§ **Material for this exercise**:
____

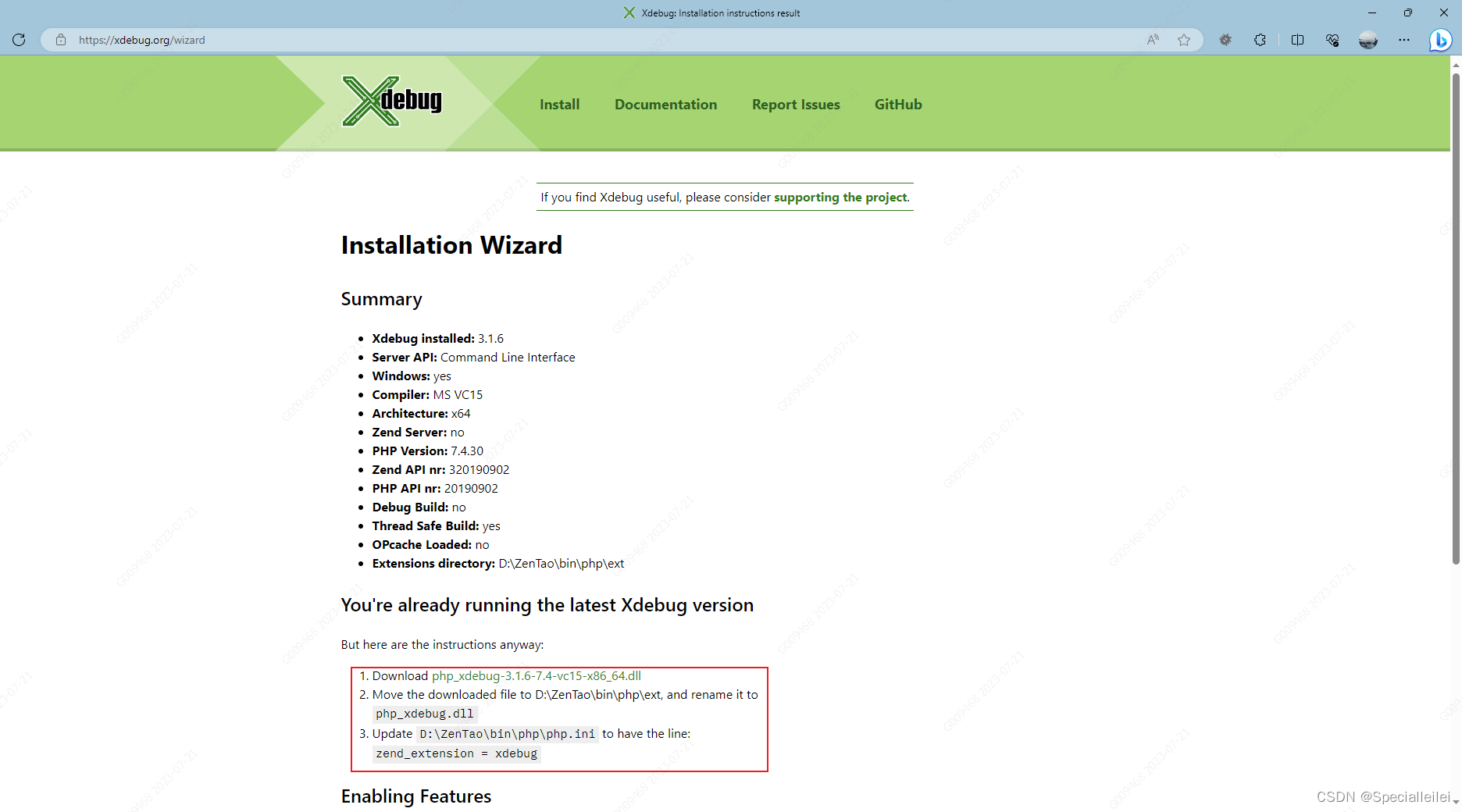Open site security info via lock icon
The width and height of the screenshot is (1462, 812).
click(61, 40)
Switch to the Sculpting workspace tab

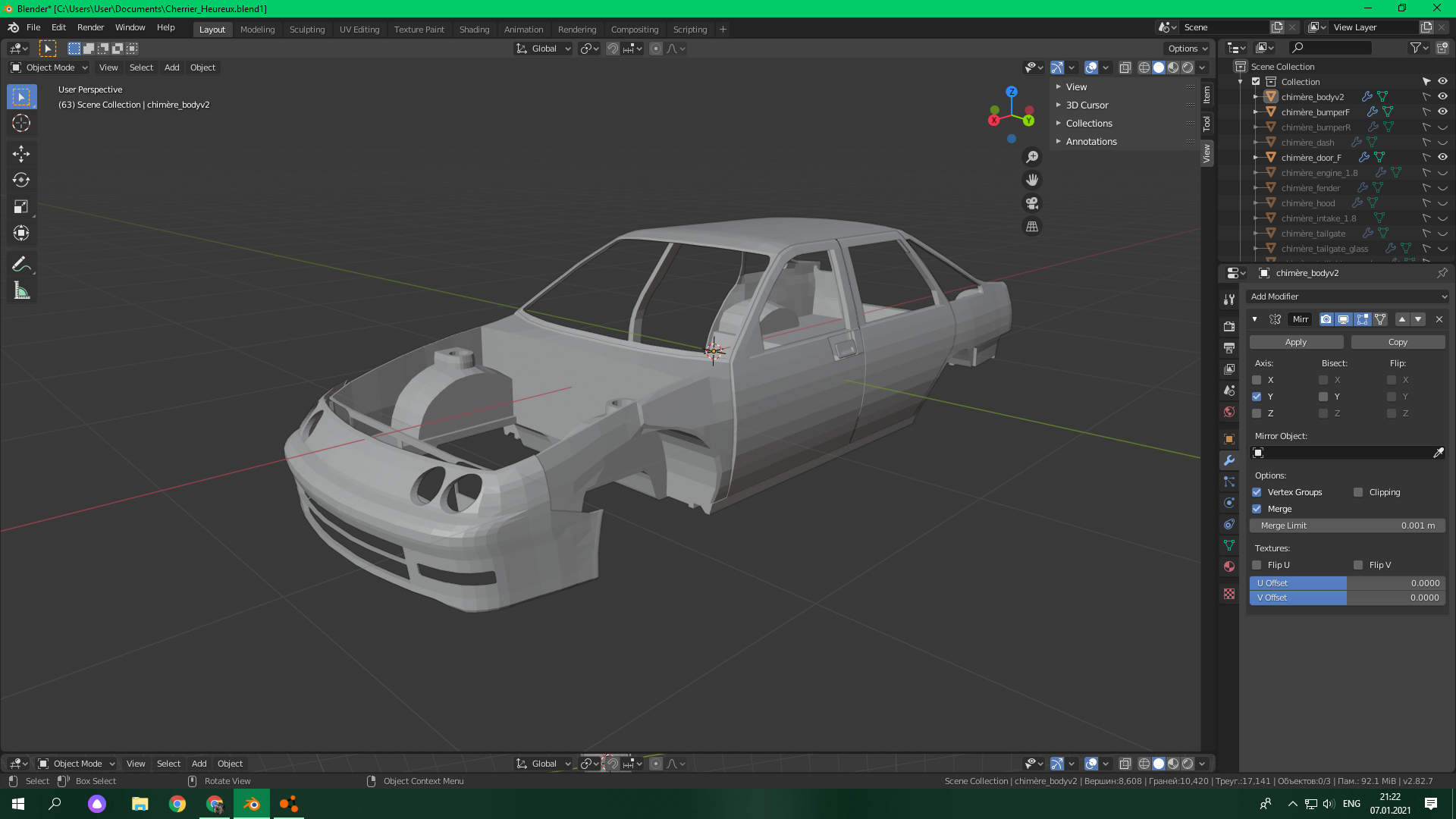(x=306, y=30)
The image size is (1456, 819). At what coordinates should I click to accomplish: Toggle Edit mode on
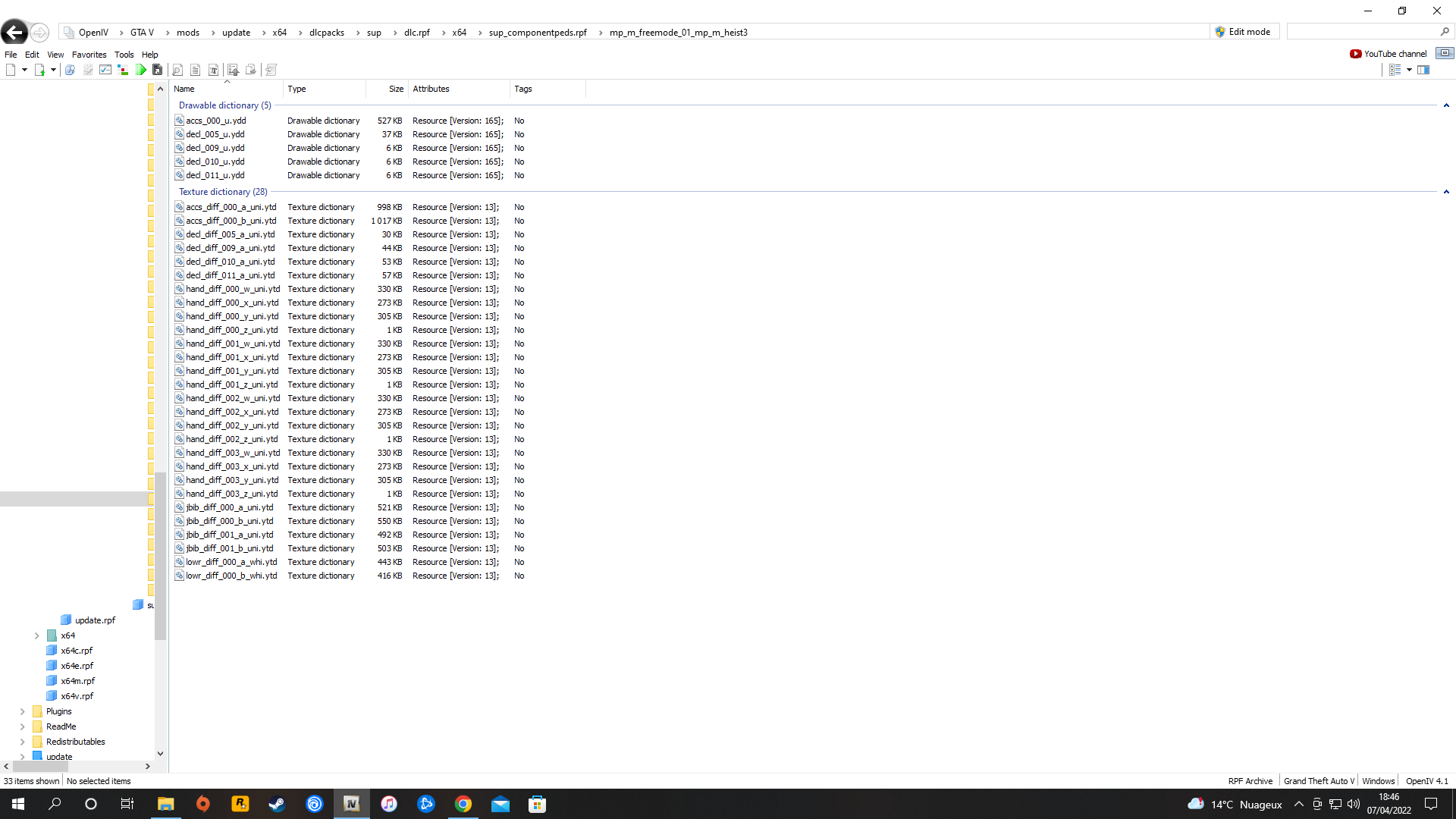click(1243, 32)

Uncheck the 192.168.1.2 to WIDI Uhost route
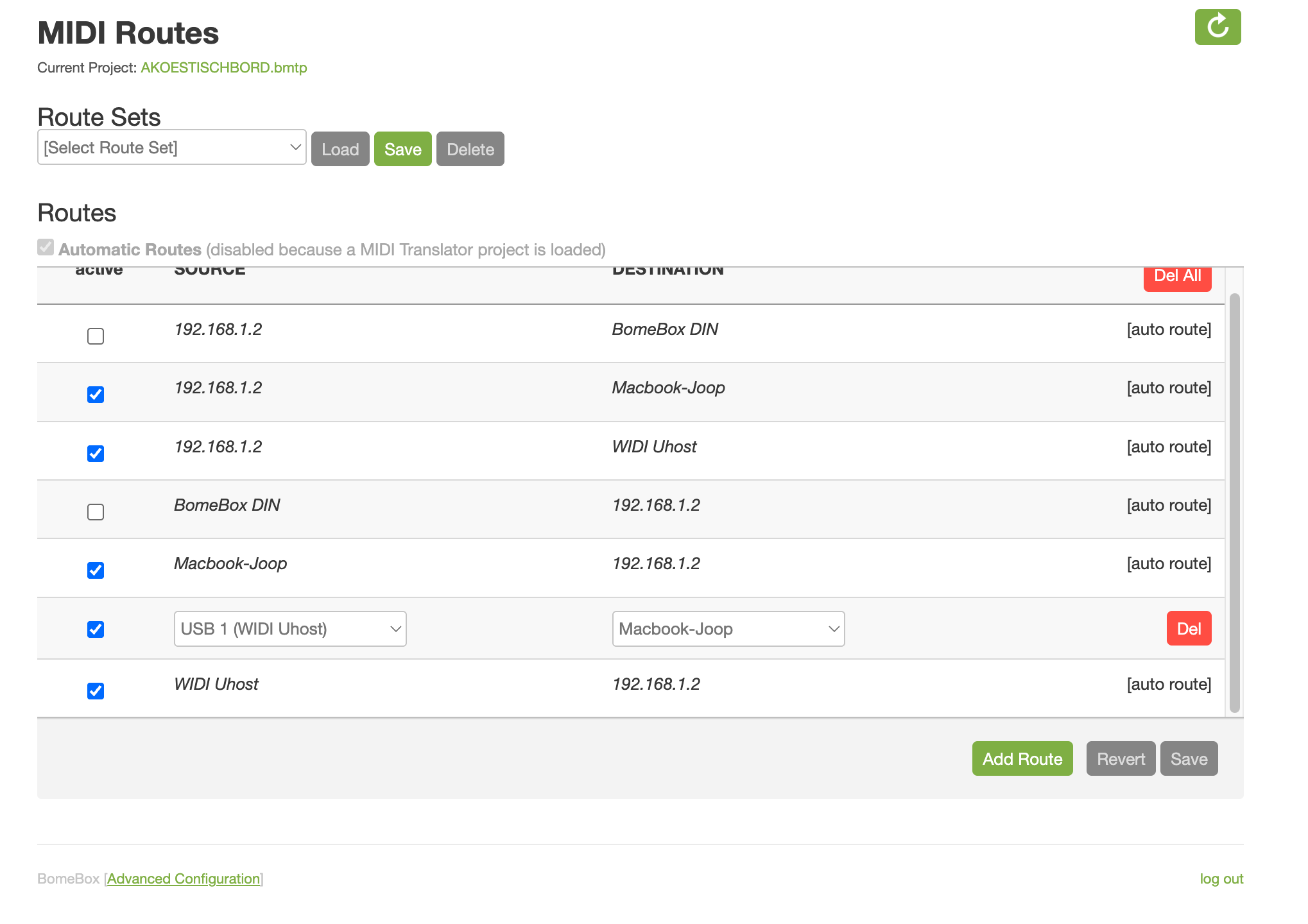[x=96, y=454]
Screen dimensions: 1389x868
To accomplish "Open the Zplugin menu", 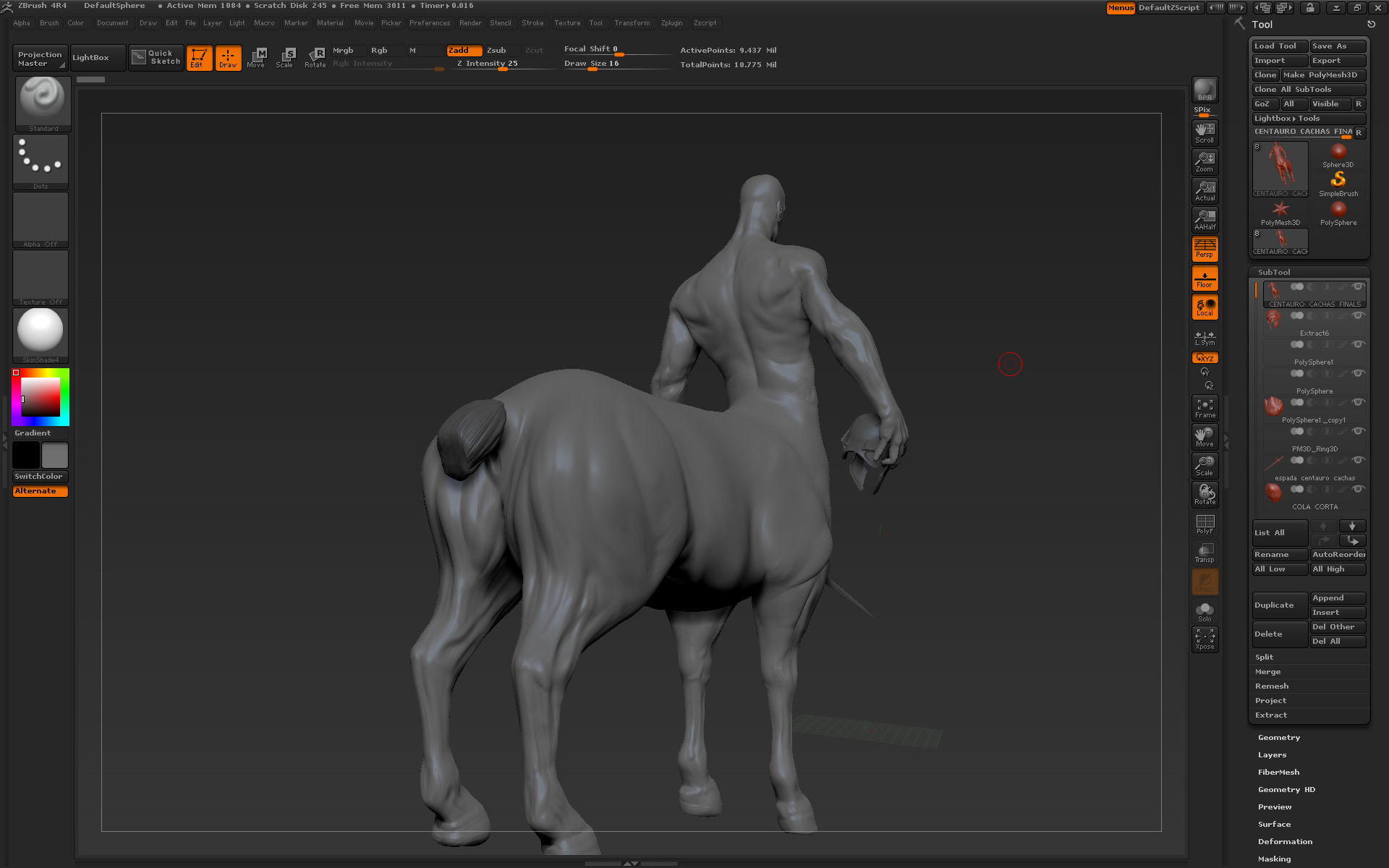I will pos(671,23).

____

Beginning with the line above that contains "Switch to the Sculpting workspace tab" and finishing with the line that contains "Screen dimensions: 1389x868", print those lines exactly and only. Skip all pictures.

§ **Finished exercise**:
Switch to the Sculpting workspace tab

(x=306, y=30)
The image size is (1456, 819). At what coordinates should I click to accomplish: Toggle Edit mode on
click(1243, 32)

Uncheck the 192.168.1.2 to WIDI Uhost route
[x=96, y=454]
Screen dimensions: 1389x868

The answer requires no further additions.